My happy place...tragedy...

This is me sitting in my happy place...on the University of Arizona campus in Tucson in 2009.  I love Tucson.  I loved it the first day I went to visit, I loved it for 4 1/2 years of living there and I love it every time I go back.  The hardest move I have made thus far in the military was the night Brandon and I drove out of Tucson. I cried until we got to Utah, no exaggeration.  Tucson was always a comfortable place where I felt at home...I felt like me.  
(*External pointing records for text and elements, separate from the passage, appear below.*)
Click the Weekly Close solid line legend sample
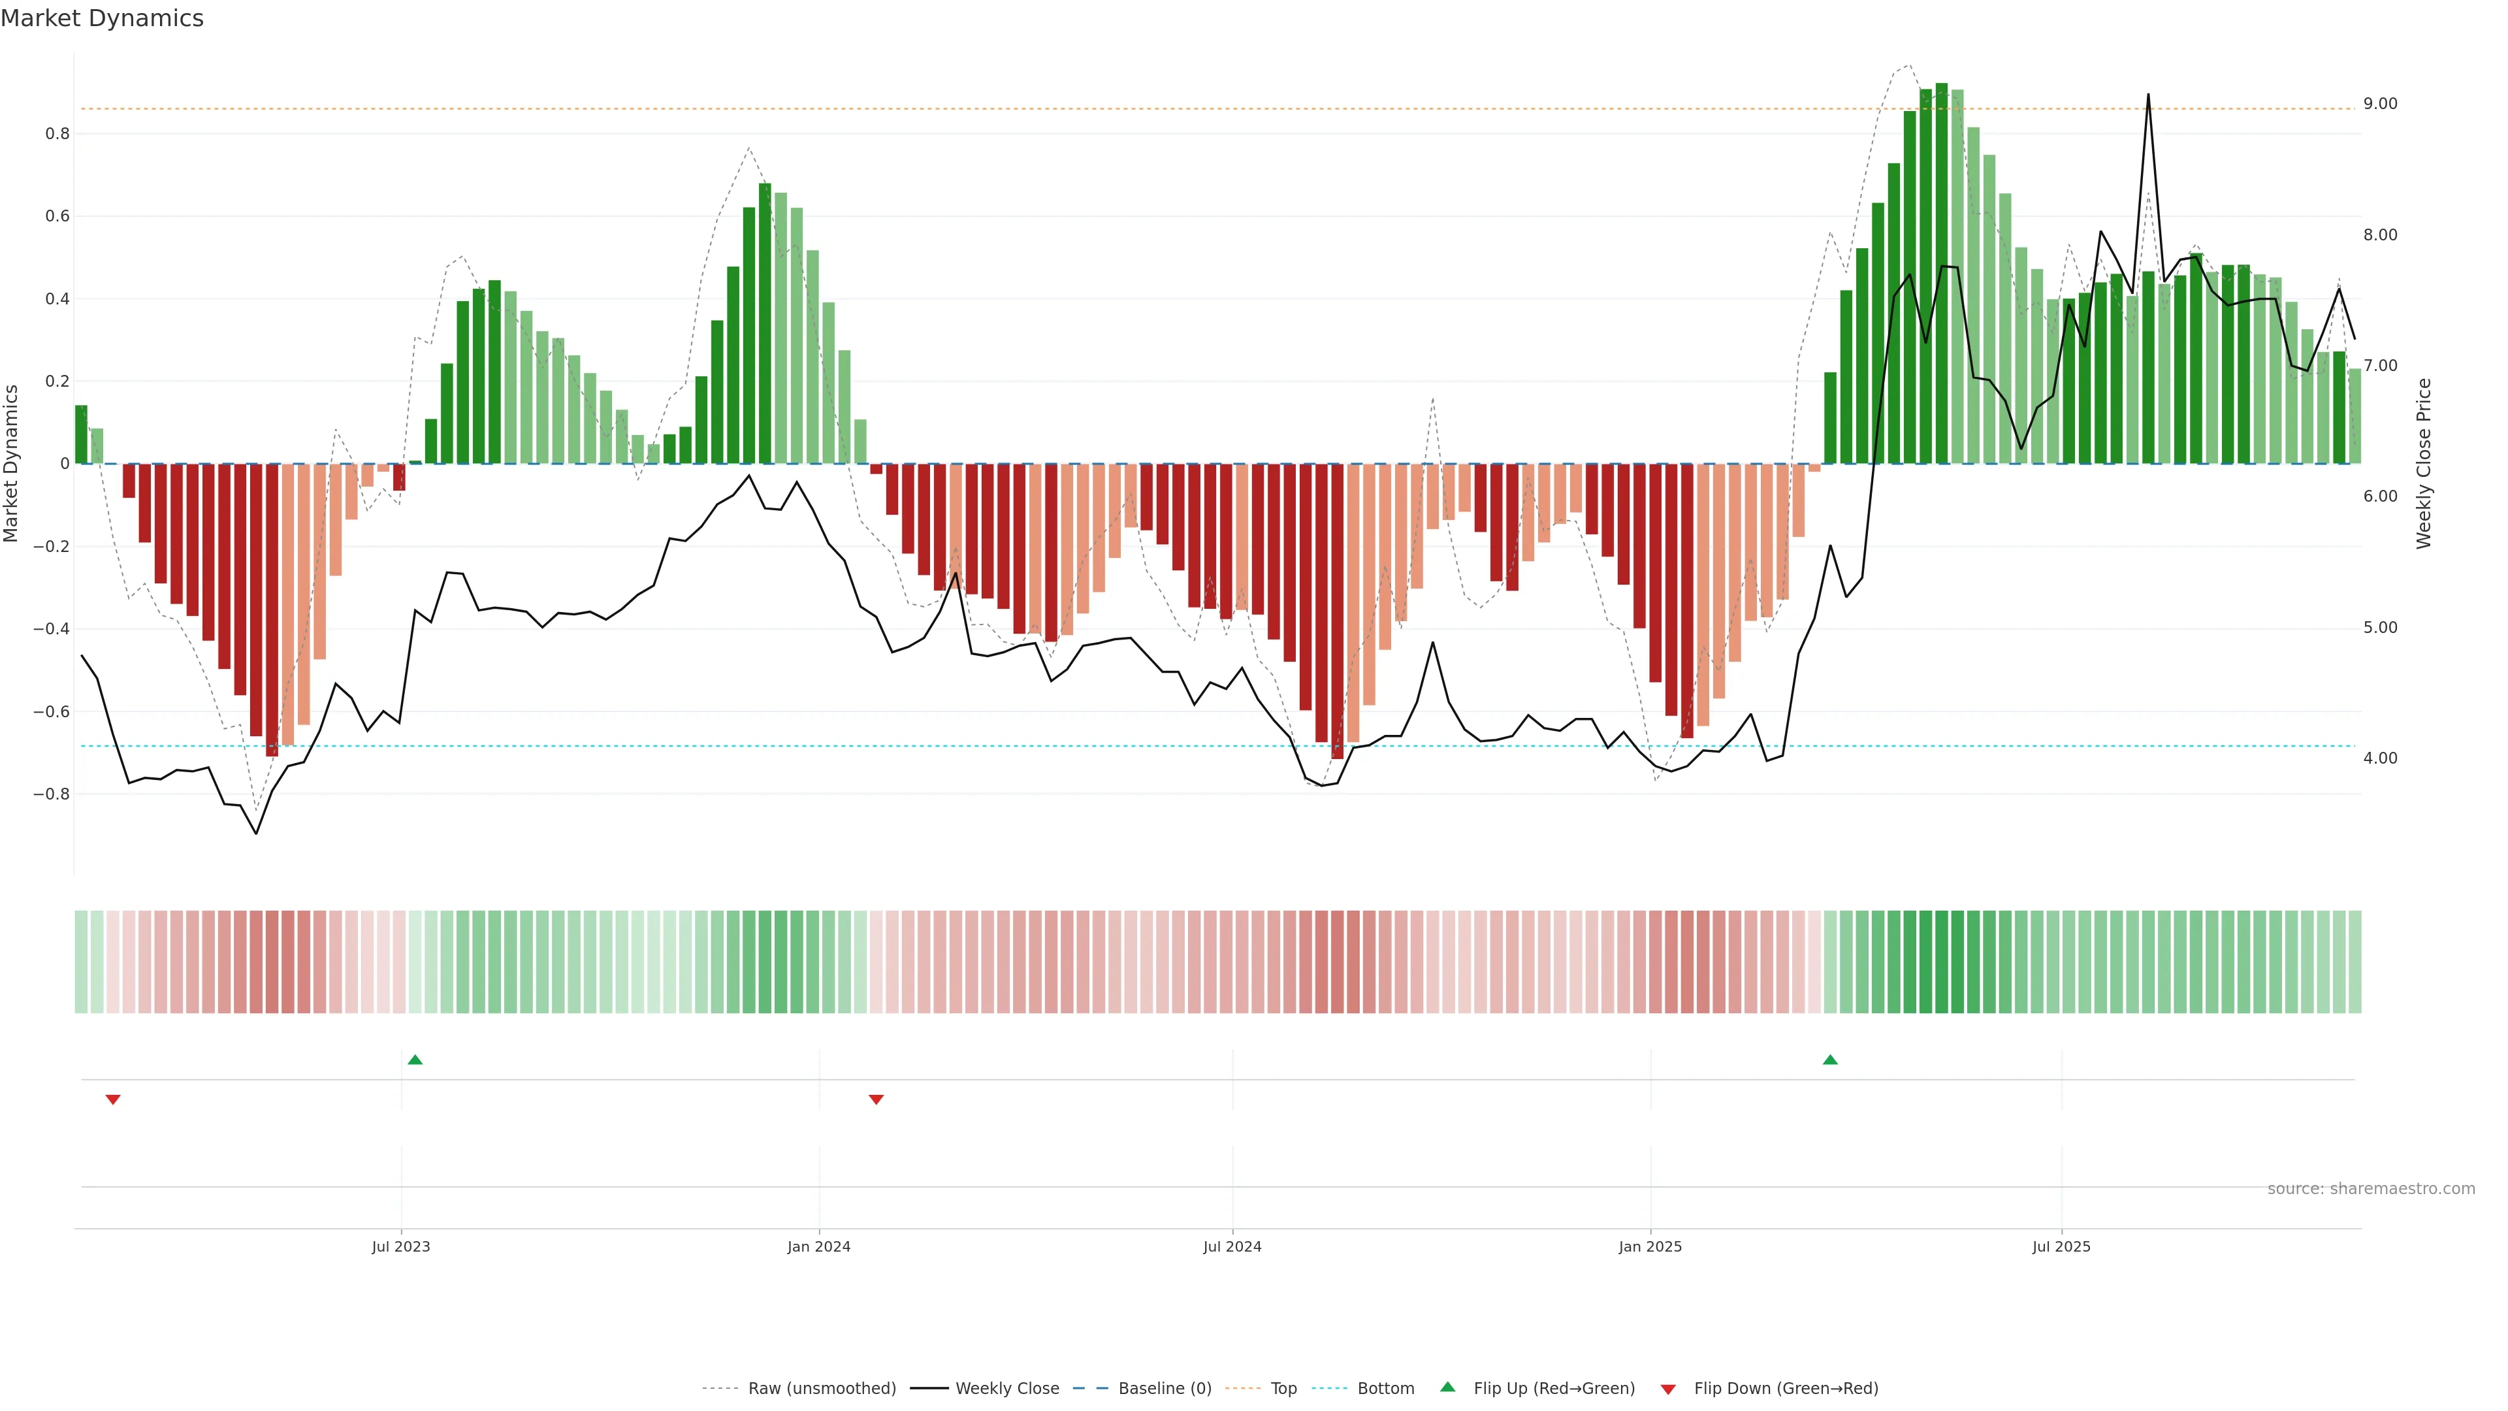Screen dimensions: 2508x1411 (x=929, y=1389)
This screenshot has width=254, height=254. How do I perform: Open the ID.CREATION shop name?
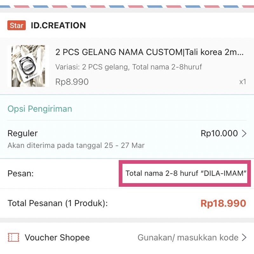[58, 25]
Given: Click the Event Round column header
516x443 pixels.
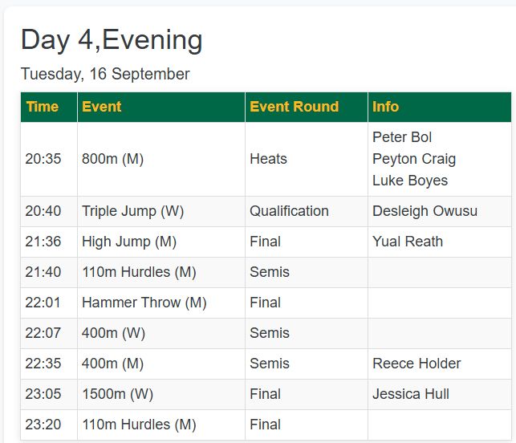Looking at the screenshot, I should tap(307, 107).
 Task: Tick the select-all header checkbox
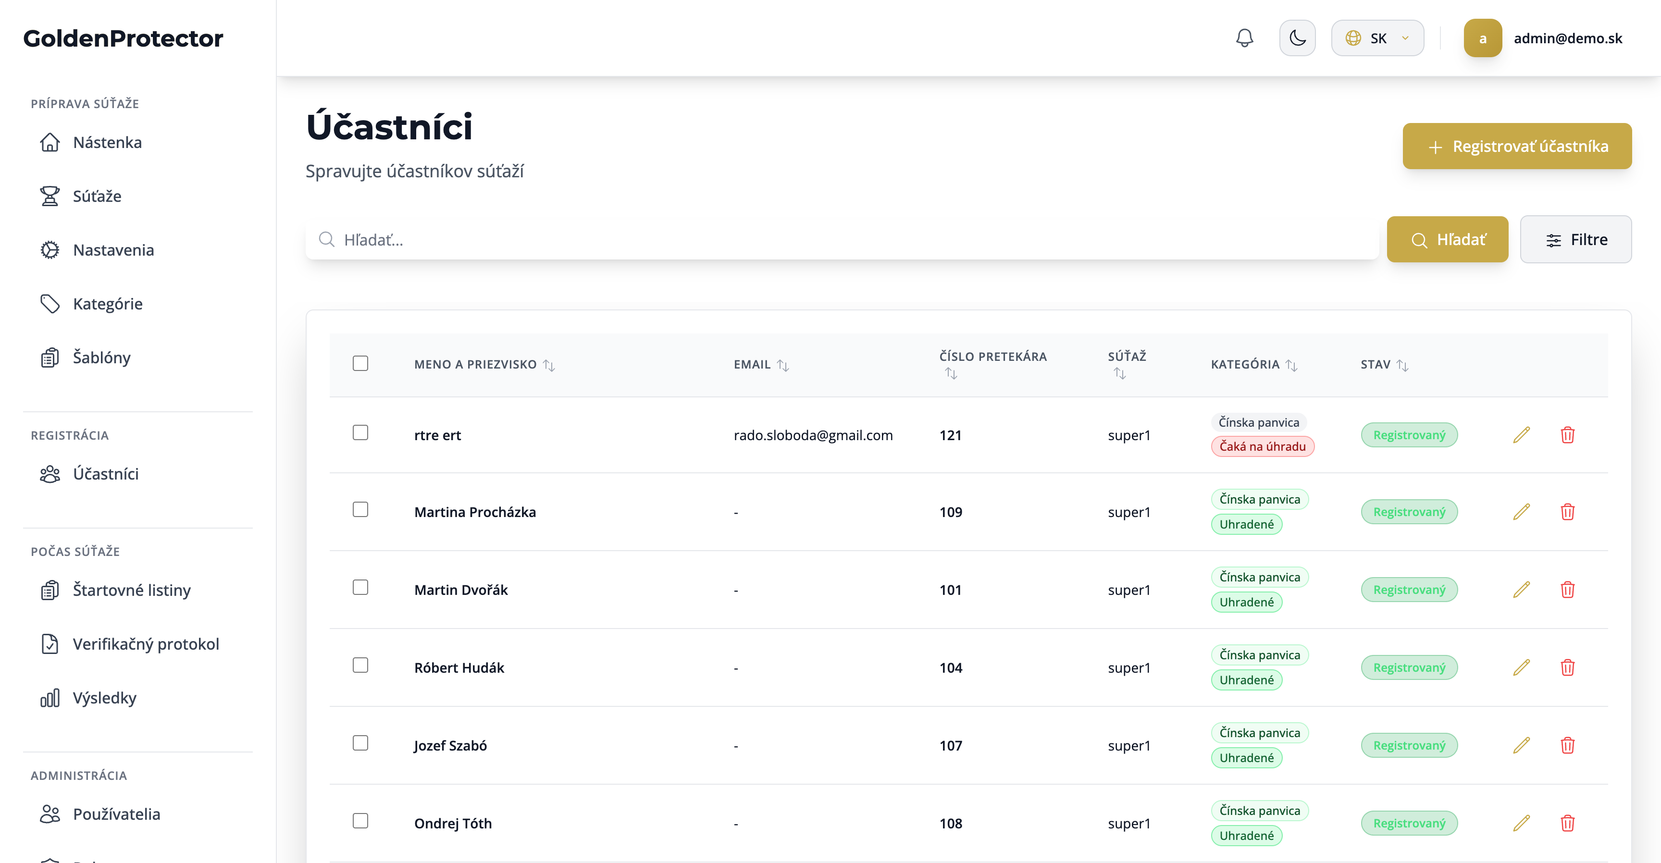360,364
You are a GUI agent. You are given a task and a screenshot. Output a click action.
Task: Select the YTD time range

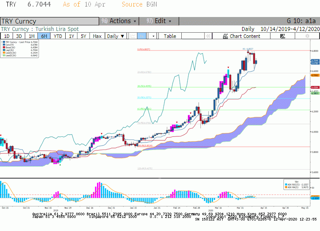click(58, 36)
As most everyone knows, Saturday my happy place turned into a place of tragedy.  Unimaginable that it could happen anywhere in our country, but to me so hard to see it there. Maybe because I lived there and loved it. Maybe because my best friend from college still lives there and I know she lives within a few miles of that Safeway....she frequents it and I couldn't help but gasp at the news and pray she wasn't there.  Thankfully she had stayed home from going to that shopping center that same day, where she would have surely been drawn to meet her congresswoman, that is just who she is.  I am thankful she and her family are okay. I am so incredibly sad for those that are not.
We can argue about the motive of this terrible act. Was it political?  What the young man insane?  Are gun laws too lenient, especially in Arizona?  Does it matter?  No motive, explanation or cause will change what happened. No motive will make what happened okay or begin to explain it to me.  How one person could destroy the lives of so many with hatred.  It won't bring 6 people back to life...it won't heal the wounded...it won't take the fear from the minds of all of those who were there to witness it...it won't stop the people of Tucson from grieving...it won't stop tragedies like this from happening again even more sadly.
I am just so heartbroken that we continue to see these mass killings happen in our country...that people have access to guns that clearly shouldn't.  (I am not anti the right to bear arms, but I am pro stricter gun laws).  I am baffled that a young man was so clearly disturbed and no one around him thought to get him help, make him seek treatment if possible, but keep him from doing such harm.  How can you not know and see the signs that he was deeply troubled and dangerous?  How could he get a gun? I am sad that people in our country have gotten to a point that we sling hostile and hate filled comments and insults with no thought or consequence. I don't want to raise my children in a world like that.  Where it is okay to hate someone for their beliefs.  Why can't we teach it is okay to disagree, to respect the opinions of others? Do unto others as you would have done to you?  What kind of world are we creating for our children that they themselves are now terrorists in our own country?
I am just sad.  Sad on so many levels.  I love Tucson and this horrible act won't change that love, take away my memories or make me afraid to go back there.  It is a beautiful city with so much to offer, wonderful people and a rich culture.  But I am sad at what has happened there, because it is just a sliver of what is happening all over this country...

1 comment:

AprilJ said...

It makes me sad, too. What it has done for me, is made me more aware of is the violence that other countries live with on a daily basis. Since the Tucson incident, I have been more aware of the news headlines in places like Pakistan, Israel, Iraq, Afghanistan... places where this kind of violence is common place. EMay it never be common place in America and may we never become "used" to it. Frankly, it made me sick to see the sh*$ fly from both sides of the aisle before the police tape was removed from the Safeway. This guy is a lunatic. It wasn't any political group's fault. He would have gotten his gun just like most of the bad guys do (he just happened to get it legally, unlike most of the bad guys), one way or another. It also makes me aware (again) of the fact that life is fragile, we never know when our number is up. Let's get out there and live our lives with purpose and remember that every day could be our last.. (Geeze, this isn't like me to leave novel comments first thing in the AM). Love you, Susan.